In a country where many go unpunished in astronomically big scams, a government employee has lost his job for pocketing R15.
Mahinder Pal, a bus conductor with Delhi Transport Corporation (DTC), was thrown out of job for collecting R15 from three passengers without issuing tickets to them in 1993. Seventeen years later, the Delhi High Court on September 13 upheld his dismissal.
Playing foul with public money gradually destroys the national economic growth, said a division bench of Chief Justice Dipak Mishra and Justice Manmohan.
The court took note of the fact that it was the third occasion when Pal indulged in such an act. On earlier two occasions, he was let off with minor punishments. Rejecting his plea for leniency, the HC said: "Leniency has its limit. Mercy cannot be shown to the undeserved."
Pal had moved the division bench of HC against a single judge's order upholding a labour court's decision putting a seal of approval on his removal from services of DTC as a bus conductor on October 27, 1994.
According to DTC counsel Hanu Bhaskar, Pal was appointed as a conductor with the DTC on August 1, 1983. On September 16, 1993, while he was on duty in Bus No. 9870 on inter-state route from Delhi to Chhutmulpur, the checking squad checked the bus at Gagal Hedi and found that three passengers were travelling from Saharanpur to Gagal Hedi without having tickets though Pal had collected a fare of R5 each from them.
"A conductor in a bus is a primary collector of revenue.
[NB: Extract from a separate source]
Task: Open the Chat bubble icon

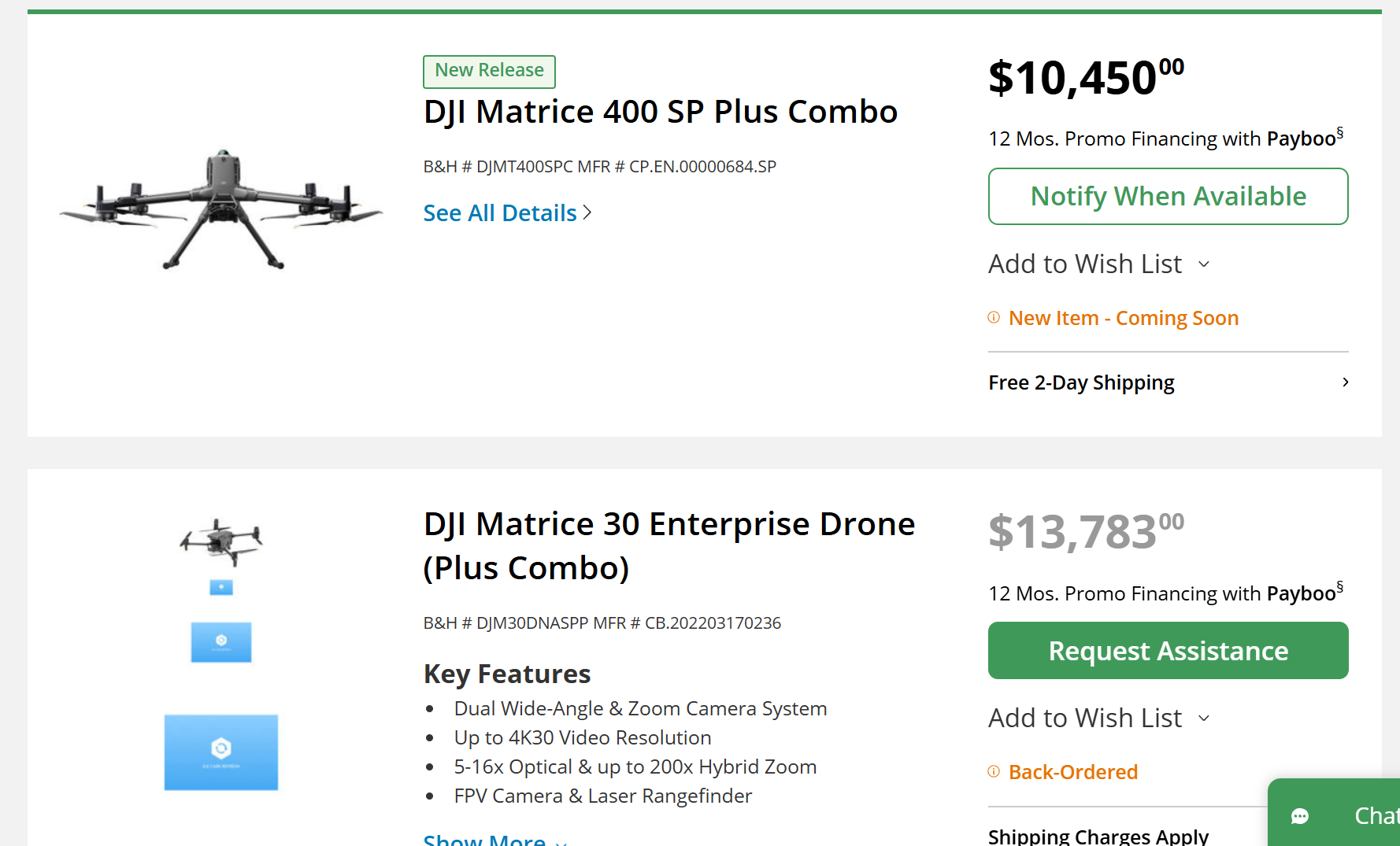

If he plays foul with it, the only expected result would be a loss to the corporation," the court said rejecting Pal's argument that he shouldn't be sacked for a paltry sum of R15.
The bench termed Pal's argument as "totally inconsequential" saying, “A person who deals with public money is expected to realise his responsibility and his fiduciary capacity while he acts in holding the said money."